Menurut Barita, penyidik bahkan membuka paksa perangkat tersebut dengan membawa ke konter HP. Tindakan ini menimbulkan kecurigaan bahwa ada data penting yang bisa saja mengungkap motif sesungguhnya atau keberadaan pelaku lain yang terlibat dalam pembunuhan. Ironisnya, hingga berita ini ditulis, handphone tersebut masih belum diperiksa secara resmi di laboratorium forensik.
“Saya hanya ingin tahu mengapa barang bukti sepenting itu tidak dijadikan bagian dari proses hukum. Kalau memang tidak ada yang disembunyikan, mengapa HP itu tidak dibawa ke Kejaksaan?” ujar Barita Sinaga, saat ditemui pada Senin, 14 Juli 2025, di Medan.
Upaya untuk mencari kejelasan kembali dilakukan Barita Sinaga pada 25 Juni 2025, saat ia mendatangi kembali kantor Bidpropam Polda Sumut. Namun, jawaban yang diterimanya justru semakin mengecewakan. Seorang Polwan yang disebut sebagai KAURTRIMLAP Yanduan Bidpropam menyatakan bahwa surat pengaduan Barita hanya diarsipkan (di-file-kan) atas petunjuk pimpinan, tanpa ada tindak lanjut atau penyelidikan internal lebih lanjut.
Kasus ini tidak hanya menyita perhatian keluarga korban, tetapi juga mengundang reaksi dari masyarakat sipil. Salah satu pihak yang turut menyuarakan keprihatinannya adalah Steve Sihotang, aktivis dari kelompok Masyarakat Cinta Keadilan. Dalam pernyataan tertulisnya yang diterbitkan pada 14 Juli 2025, Steve mempertanyakan standar ganda dalam penanganan perkara di internal kepolisian, khususnya perbedaan respons antara kasus penyidik pembantu Bripka TA dan anggota Brimob An. A. Batee.
“Kenapa kasus anggota Brimob bisa lebih dulu disidangkan secara etik, padahal dilaporkan belakangan? Sementara kasus kematian anak Pak Barita yang jelas menyangkut nyawa manusia justru seperti diabaikan?” tegas Steve dalam rilisnya.
Menurut Steve, perbedaan respons tersebut mencerminkan adanya perlakuan khusus dalam tubuh kepolisian yang justru kontraproduktif terhadap semangat transparansi dan akuntabilitas.
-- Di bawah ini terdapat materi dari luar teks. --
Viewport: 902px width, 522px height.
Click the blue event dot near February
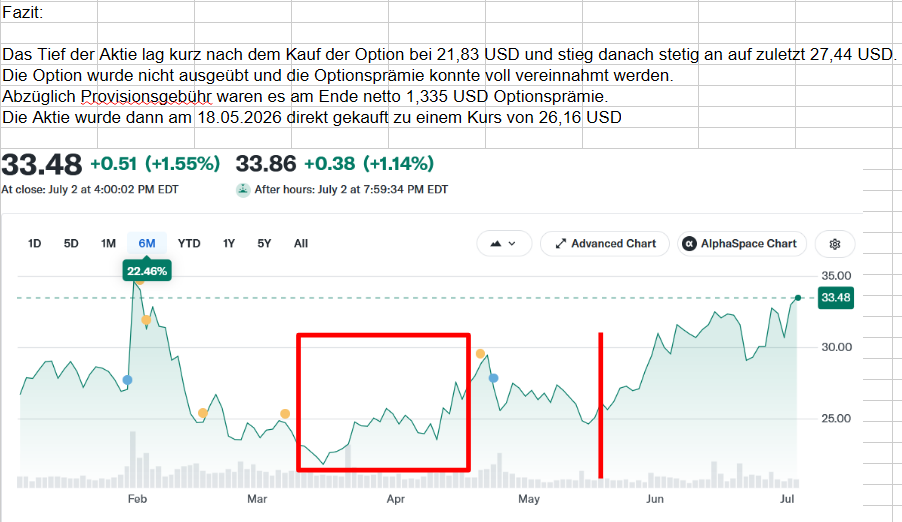click(128, 380)
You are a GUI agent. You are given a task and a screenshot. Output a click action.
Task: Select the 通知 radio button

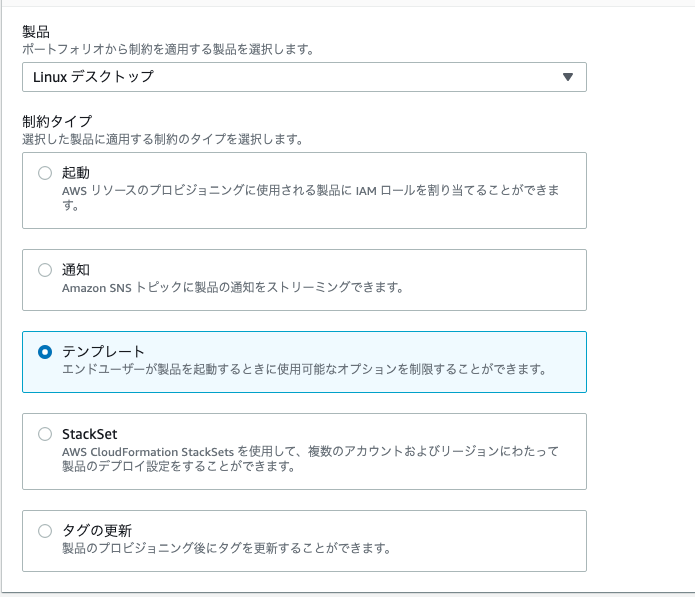coord(45,270)
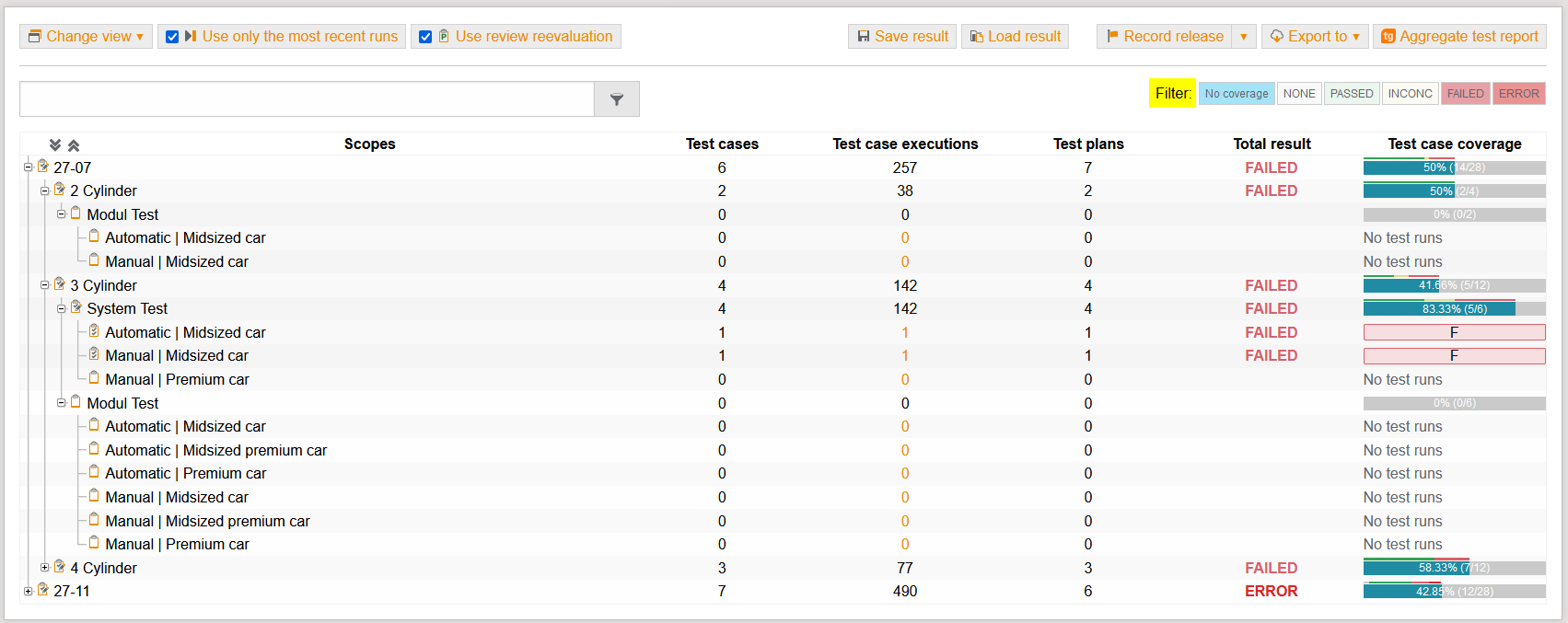Click the scope filter text field
Viewport: 1568px width, 623px height.
tap(307, 99)
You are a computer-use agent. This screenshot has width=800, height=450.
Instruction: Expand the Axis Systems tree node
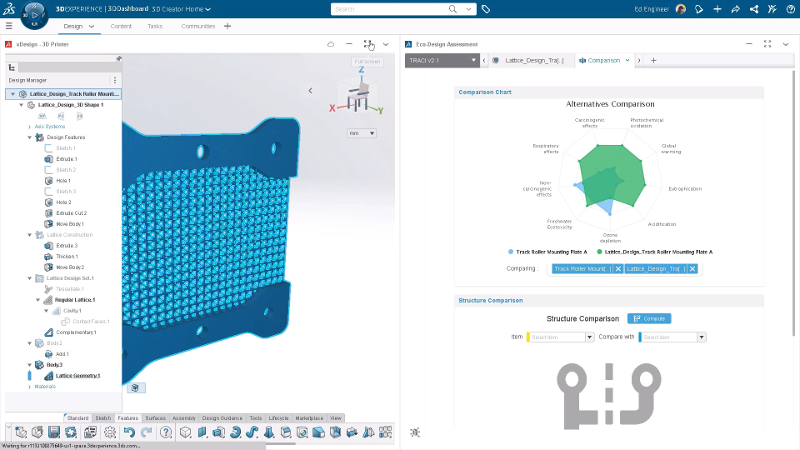(x=29, y=127)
Ia juga menggarisbawahi bahwa pengaduan dari rakyat kecil tidak seharusnya dipandang sebelah mata.
“Apakah karena Pak Barita bukan pejabat? Hanya pedagang telur? Maka pengaduannya tidak dianggap penting?” tambahnya.
Dalam pernyataannya, Steve menyampaikan dua tuntutan utama kepada jajaran Polda Sumut:
-
Segera berikan kepastian hukum atas tidak profesionalnya proses penyidikan kematian almarhumah putri Barita Sinaga.
-
Selidiki penyebab surat pengaduan masyarakat yang diterima tanggal 6 Januari 2025 hanya diarsipkan tanpa tindak lanjut. Apakah ada oknum yang berkhianat kepada Kabidpropam?
Sejumlah pihak juga diminta untuk dipanggil dan diperiksa secara terbuka, bahkan jika perlu menggunakan alat deteksi kebohongan (poligraf). Pihak-pihak tersebut antara lain Kapolsek Medan Sunggal, Kanit Reskrim, mantan penyidik pembantu Bripka TA, serta sejumlah saksi.
Kasus ini menjadi cermin betapa rapuhnya kepercayaan publik terhadap proses penegakan hukum, khususnya bagi mereka yang berasal dari kalangan masyarakat kecil. Keadilan seharusnya tidak memandang status sosial, ekonomi, atau profesi seseorang. Ketika nyawa sudah hilang, dan dugaan kelalaian atau manipulasi muncul, maka hukum harus hadir untuk menjawab, bukan membungkam.
Polda Sumatera Utara hingga saat ini belum memberikan tanggapan resmi atas permintaan klarifikasi dari pihak keluarga korban maupun pernyataan publik dari Masyarakat Cinta Keadilan. Namun publik menanti langkah konkret dari institusi hukum demi memastikan bahwa setiap pengaduan masyarakat tidak berhenti di meja arsip. (TIM)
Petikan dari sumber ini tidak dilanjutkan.